La procura sta interrogando i testimoni oculari, mentre analizza i filmati delle telecamere di sorveglianza nel quartiere e di fronte al luogo della tragedia, l’Istituto Nazionale per il Cancro. In attesa di maggiori delucidazioni sulle dinamiche, l’accaduto porta in ogni caso acqua al mulino dei Fratelli Musulmani e delle loro reti terroristiche che continuano a destabilizzare il Paese, dal Sinai in giù.
L’obiettivo è quello di mantenere elevato l’allarme sicurezza, specie durante la stagione estiva. L’economia egiziana, in perenne stato di difficoltà, punta enormemente sul turismo per avere l’ossigeno necessario alla sopravvivenza. Ma né la sopravvivenza, né tanto meno lo sviluppo dell’Egitto sono in cima alle priorità dei leader e degli esponenti dei Fratelli Musulmani che hanno trovato ospitalità alla corte di Erdogan in Turchia e degli emiri Al Thani in Qatar.
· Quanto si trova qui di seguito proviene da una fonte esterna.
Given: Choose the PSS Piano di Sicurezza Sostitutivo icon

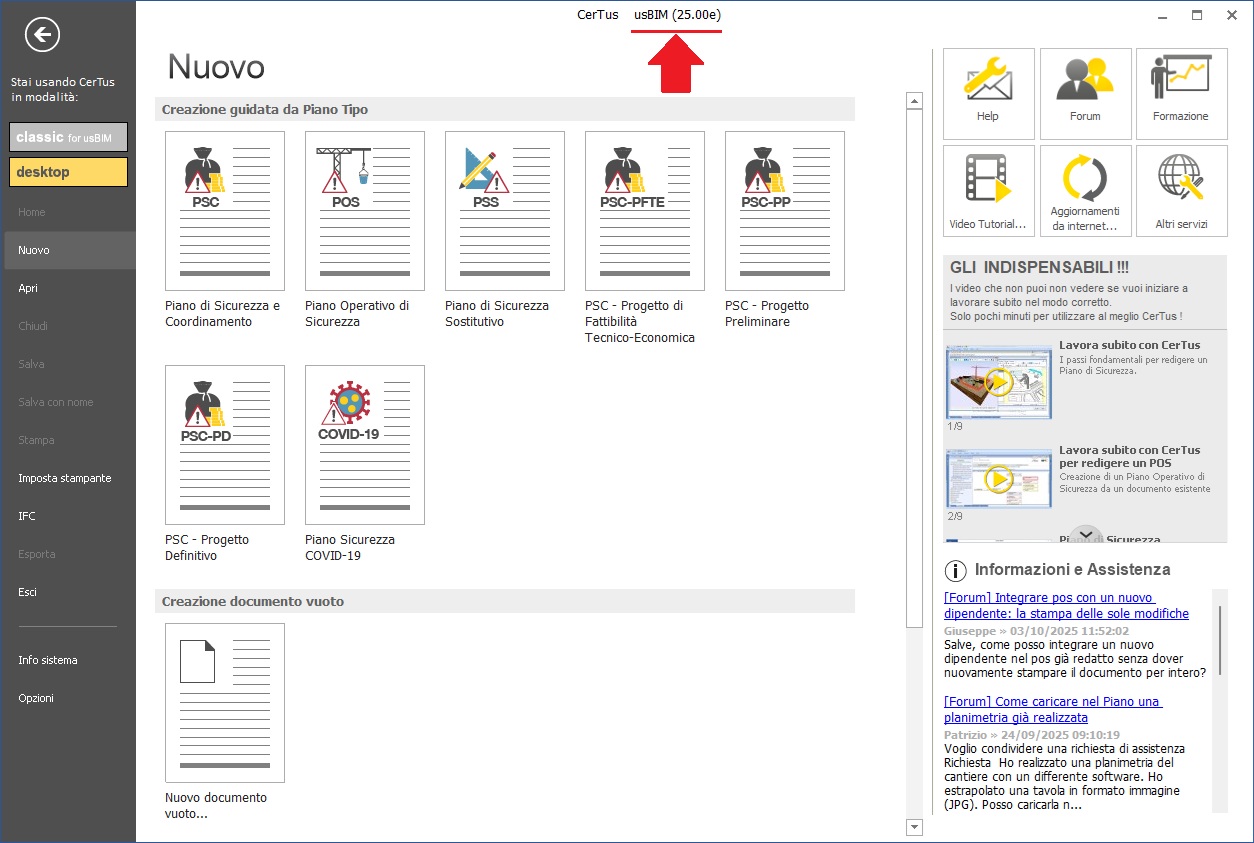Looking at the screenshot, I should point(505,211).
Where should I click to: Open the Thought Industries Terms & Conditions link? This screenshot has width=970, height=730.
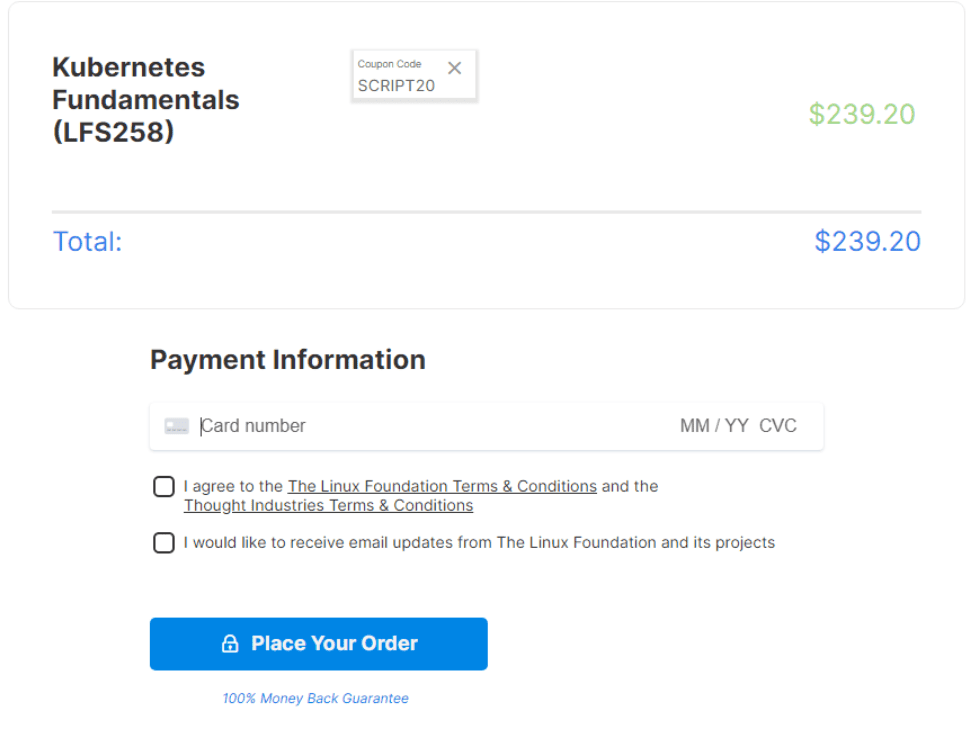coord(328,505)
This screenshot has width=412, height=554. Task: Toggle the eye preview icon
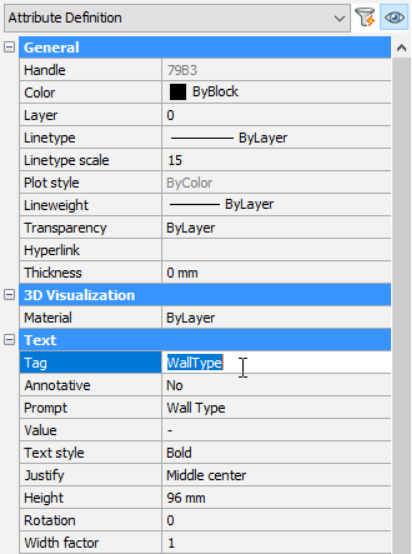tap(394, 17)
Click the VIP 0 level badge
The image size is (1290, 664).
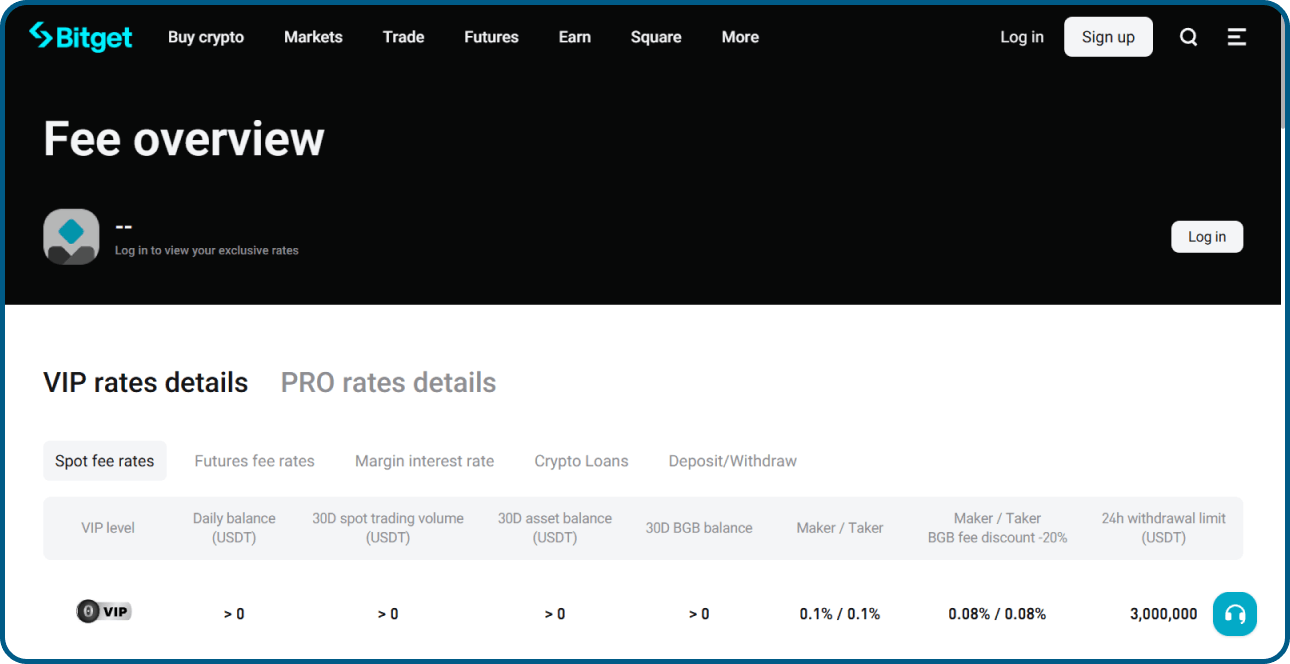(x=104, y=611)
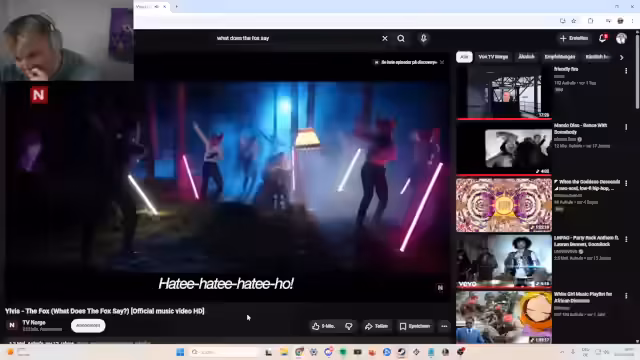The height and width of the screenshot is (360, 640).
Task: Save video with bookmark icon
Action: click(x=415, y=326)
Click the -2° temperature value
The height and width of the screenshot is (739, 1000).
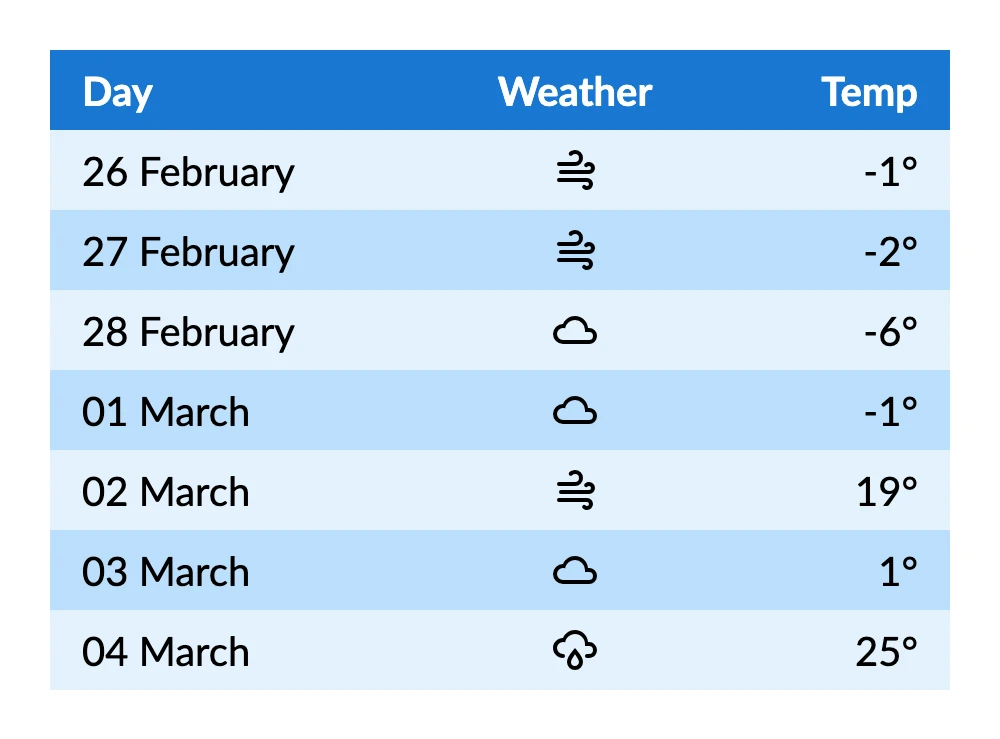[890, 252]
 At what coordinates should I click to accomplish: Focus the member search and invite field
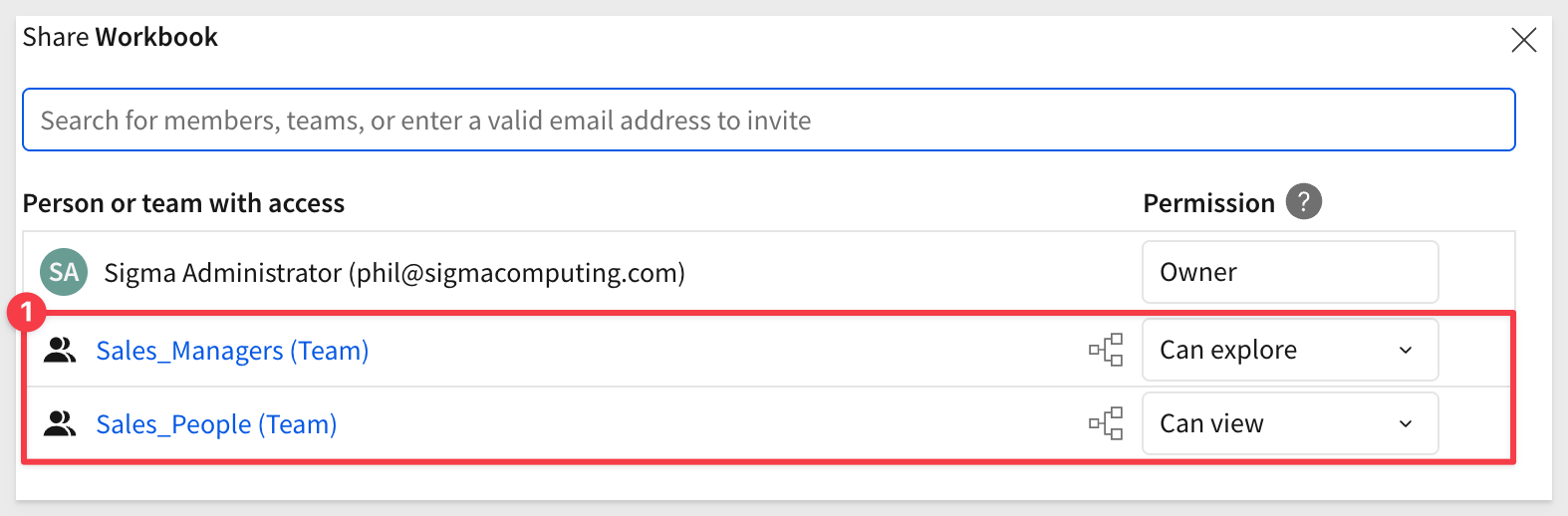769,120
Da Istanbul a Doha, la linea rossa del jihad stringe il cerchio sul Cairo, indifferente al fatto che siano stati gli stessi egiziani a scendere in piazza per dire no ai Fratelli Musulmani e a Mohammed Morsi presidente. Anche gli egiziani che oggi criticano le maniere forti di Al Sisi non tornerebbero mai sui propri passi, non tornerebbero mai indietro perché vogliono andare avanti, verso un futuro di democrazia, libertà e diritti umani, senza i Fratelli Musulmani.
La Fratellanza, tuttavia, è dura a morire e col supporto di Turchia e Qatar continua a regolare il termometro dell’insicurezza interna in Egitto. Che sarebbe stata un’estate particolarmente calda lo aveva preannunciato la decisione della British Airways di sospendere per una settimana i voli da e per il Cairo per ragioni di sicurezza, dopo un allarme lanciato dal Foreign Office del Governo di Londra (la Lufthansa si è limitata a un solo giorno di sospensione).
Si è trattato di un allarme terroristico, per la precisione, come da programma. Alzare il livello della minaccia per tenere lontani i visitatori dalle località balneari e turistiche, prostrando l’Egitto fino a scatenare nuove rivolte del pane, di cui assumere la guida per rovesciare l’attuale regime e prendere il potere, installando una dittatura fondamentalista: lo schema della Primavera Araba è sempre valido e pertanto l’esplosione di ieri, incidente, attentato o una combinazione di entrambi, ha fatto certamente gioire i Fratelli Musulmani che da Istanbul e Doha tramano contro il futuro del popolo egiziano.
Ma attenzione a non cadere nella trappola della Fratellanza. Il miglior modo per agevolarne il piano di conquista è cedere alla paura, abbandonando l’Egitto, lasciandolo da solo di fronte alla minaccia sempre viva e pronta a colpire del terrorismo jihadista. Condividendo lo spazio mediterraneo, l’Italia è il primo paese in Europa a dover far sentire al Cairo la propria vicinanza: che il Governo balneare di questi giorni non se ne dimentichi.